Revolving No More: How Earmarks Undermine Funding for Water Infrastructure

By Katy Hansen and Janet Pritchard

The State Revolving Fund (SRF) programs—the Clean Water SRFs and the Drinking Water SRFs—have provided more than $200 billion of financing for water infrastructure over the last several decades, yet Congress has circumvented the SRF process through earmarks, also known as congressionally directed spending. This practice has fundamentally altered water infrastructure funding to the clear detriment of the vast majority of states. EPIC’s analysis is the first to quantify how members of Congress are unintentionally causing long-term reductions in funding for their own states, even when they are successful in getting earmarks:

  • Unlike traditional SRF-funded projects, earmarks are issued as grants, not loans, and do not return principal and interest to the state revolving funds, so each earmark permanently eliminates future financing for a similar-sized water project in the same state.

  • Even congressional offices that are very successful at earmarking often end up reducing the total amount their states will have for water infrastructure. For example, Florida legislators locked down almost $300 million in clean water earmarks in 2023-2024, but the state will receive millions less in funding over the next 20 years than if they had left the SRFs alone.

  • Earmarks fund projects in larger and more affluent communities, compared to SRF assistance allocated by states.

  • States are losing approximately $55 million each year in resources to run their SRF programs.

  • Earmarks reduce the amount of technical assistance and principal forgiveness states provide, primarily hurting the small and rural communities most likely to receive principal forgiveness and technical assistance.

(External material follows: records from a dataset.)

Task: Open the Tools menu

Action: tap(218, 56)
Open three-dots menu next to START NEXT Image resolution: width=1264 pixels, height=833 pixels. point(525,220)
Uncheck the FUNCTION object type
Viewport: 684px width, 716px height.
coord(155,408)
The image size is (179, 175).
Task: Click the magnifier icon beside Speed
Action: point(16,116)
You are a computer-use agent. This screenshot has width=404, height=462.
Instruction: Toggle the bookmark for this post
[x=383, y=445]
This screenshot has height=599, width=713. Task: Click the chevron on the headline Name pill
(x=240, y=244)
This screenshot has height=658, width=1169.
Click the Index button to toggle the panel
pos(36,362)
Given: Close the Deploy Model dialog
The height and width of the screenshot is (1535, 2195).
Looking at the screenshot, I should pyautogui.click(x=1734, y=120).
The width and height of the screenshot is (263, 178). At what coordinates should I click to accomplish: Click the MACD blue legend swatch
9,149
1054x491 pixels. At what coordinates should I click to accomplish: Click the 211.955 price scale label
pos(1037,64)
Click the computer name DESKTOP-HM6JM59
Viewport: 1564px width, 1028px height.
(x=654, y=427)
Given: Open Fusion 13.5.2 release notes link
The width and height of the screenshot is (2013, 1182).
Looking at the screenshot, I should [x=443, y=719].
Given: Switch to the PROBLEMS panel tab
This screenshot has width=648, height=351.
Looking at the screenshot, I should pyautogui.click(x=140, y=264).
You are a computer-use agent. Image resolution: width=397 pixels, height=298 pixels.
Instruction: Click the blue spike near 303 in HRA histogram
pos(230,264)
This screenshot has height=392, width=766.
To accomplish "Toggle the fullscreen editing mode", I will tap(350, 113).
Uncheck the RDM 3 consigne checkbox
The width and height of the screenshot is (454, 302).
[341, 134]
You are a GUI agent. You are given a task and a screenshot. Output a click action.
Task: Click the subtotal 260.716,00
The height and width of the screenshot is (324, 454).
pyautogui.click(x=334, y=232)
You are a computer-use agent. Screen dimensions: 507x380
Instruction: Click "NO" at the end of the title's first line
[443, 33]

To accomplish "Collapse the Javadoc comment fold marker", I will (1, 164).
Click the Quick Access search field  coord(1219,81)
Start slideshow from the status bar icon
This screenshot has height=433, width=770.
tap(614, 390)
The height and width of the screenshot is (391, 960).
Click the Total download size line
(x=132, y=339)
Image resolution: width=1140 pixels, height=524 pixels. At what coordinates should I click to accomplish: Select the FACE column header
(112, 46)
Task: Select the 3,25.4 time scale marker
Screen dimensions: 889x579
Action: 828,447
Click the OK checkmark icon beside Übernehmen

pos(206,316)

EPIC’s report on earmarks provides thoughtful, compelling data and policy analyses to support actionable recommendations for how Congress could make earmarking less harmful to their own states. The SRFs are one of America’s best ideas in infrastructure finance. The most striking conclusion from this work, however, is that there is almost no way for Congress to earmark a loan program and not do damage to its long-term sustainability.

As EPIC’s report clearly demonstrates, most congressional offices that secure earmarks are actually reducing the total future funding for their state.